CUHK-AIM-Group / EndoGaussian

EndoGaussian: Real-time Gaussian Splatting for Dynamic Endoscopic Scene Reconstruction
https://yifliu3.github.io/EndoGaussian/
MIT License
100 stars 5 forks source link

Trying to train with video frames in steps #26

Open lolwarmaze opened 1 month ago

lolwarmaze commented 1 month ago

Hi there! I have been trying to incorporate the EndoGaussian work in my own project where I am training a scene with left and right image - pairs and depth maps. I am trying to develop a stepwise training method where let's say that first 150 frames are loaded, then trained and then sent for rendering with a custom camera pose in real time. I want to train the next 30 frames by loading the already trained model (trained on first 150 frames) and then train the next 30 frames on it, and then render them as the next step. The pipeline keep training and rendering the next 30 frames in steps till all the available frames in the data folder are trained.

Now comes the problem I am having with this. The rendered frames when converted to the video show a slight inconsistency between the frames where model is changed. So it shows the first 150 frames to have smooth Gaussian movements, then suddenly there is a small abrupt transition to the next frame and then the next 30 frames are smooth. So basically every 30 frames when the model is changed to a newer trained model, there is a noticeable jump in gaussian positions and then for the next 29 frames it will be smooth change in gaussian positions.

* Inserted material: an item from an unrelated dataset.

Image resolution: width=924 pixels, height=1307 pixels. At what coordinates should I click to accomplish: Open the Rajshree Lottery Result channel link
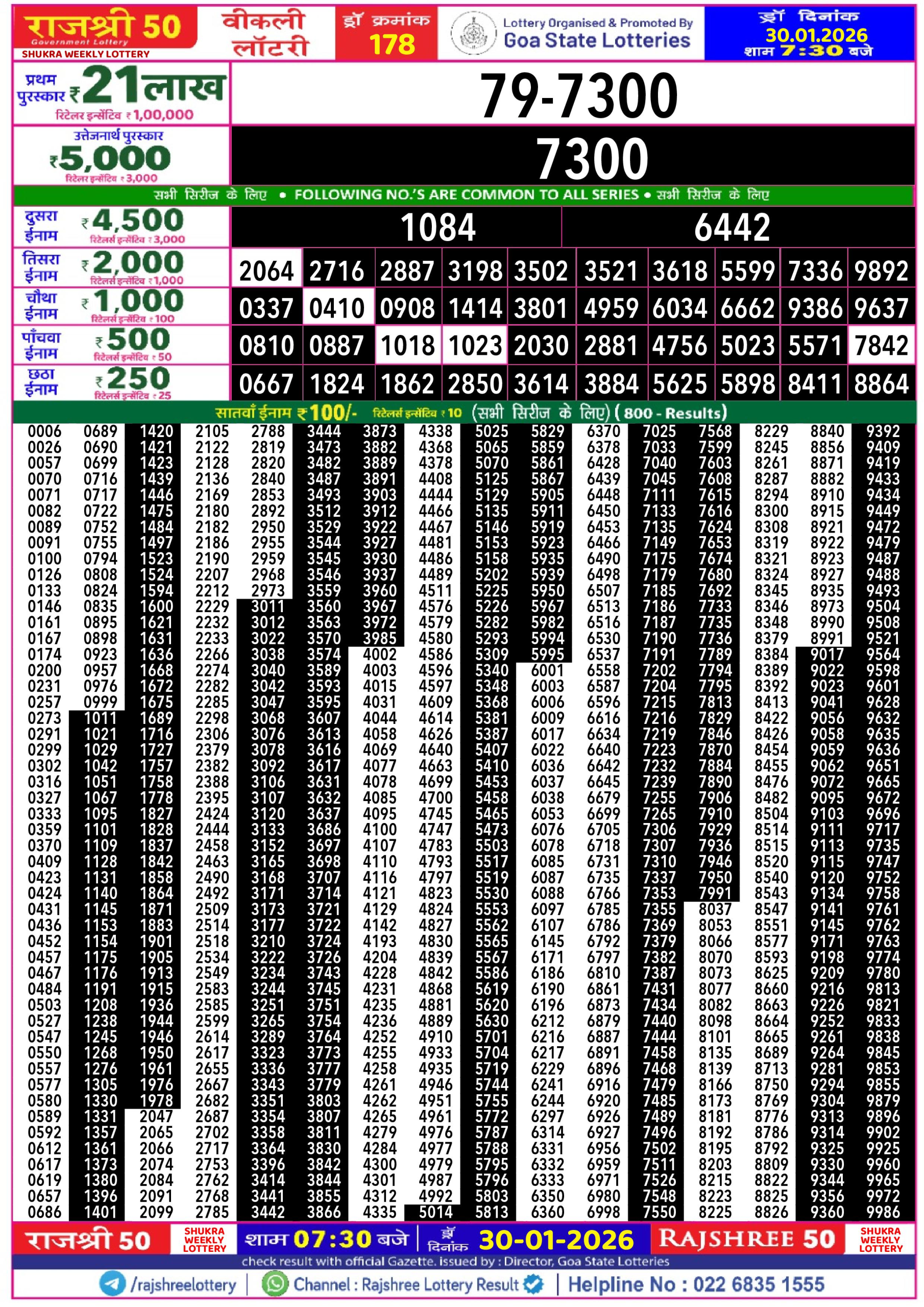pyautogui.click(x=405, y=1284)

So my question is, how can I train the model with new timestamps, by keeping the previously trained timestamps to be unaffected? Because it seems like when training a newer timestamp, the model also adjusts how the positions of gaussians will be affected for previous timestamps. Or is there any other reason for this ? Also is there any other way to train and render stepwise if time cannot be made independent? If someone has any ideas or understanding of it then please help me. Any other suggestions will also be appreciated. Thanks

yifliu3 commented 1 month ago

Hi there! Thanks for your attention. After reading your description, it comes to me several potential factors that cause such effect:

  1. Timestamps may be not compatible. EndoGaussian normalizes each time stamp by the total video length. Therefore, for the first 150 frames, the timestamp 1 refers to the 150th frame. If more timestamps would come, you can use a large virtual video length like 300 to cover all 150 frames and new frames.
  2. The coordinate may not be aligned. If the coordinate of the first 150 frames are not aligned with the new coming frames, the skip effect can also happen.
lolwarmaze commented 1 month ago

Hi there! Thanks for your attention. After reading your description, it comes to me several potential factors that cause such effect:

  1. Timestamps may be not compatible. EndoGaussian normalizes each time stamp by the total video length. Therefore, for the first 150 frames, the timestamp 1 refers to the 150th frame. If more timestamps would come, you can use a large virtual video length like 300 to cover all 150 frames and new frames.
  2. The coordinate may not be aligned. If the coordinate of the first 150 frames are not aligned with the new coming frames, the skip effect can also happen.

Thank you for your reply!

Now regarding the timestamps, while data loading I saw that timestamps are assigned as [frame/total_frames]. So the first timestamp would be 1/150 and so on till last timestamp is 1. I changed this implementation to assign a timestamp as [frame_number*0.0001]. This way, my 151th frame gets 0.0151 time stamp while previous frame was 0.0150 time. So I am keeping the timestamps to always get an equal increment based on the frame number in the filename. Also I don't see the deformation model considering a maxtime value or a total video length value anywhere. If you know where the total-video-length information is used while training the model, then pls do let me know.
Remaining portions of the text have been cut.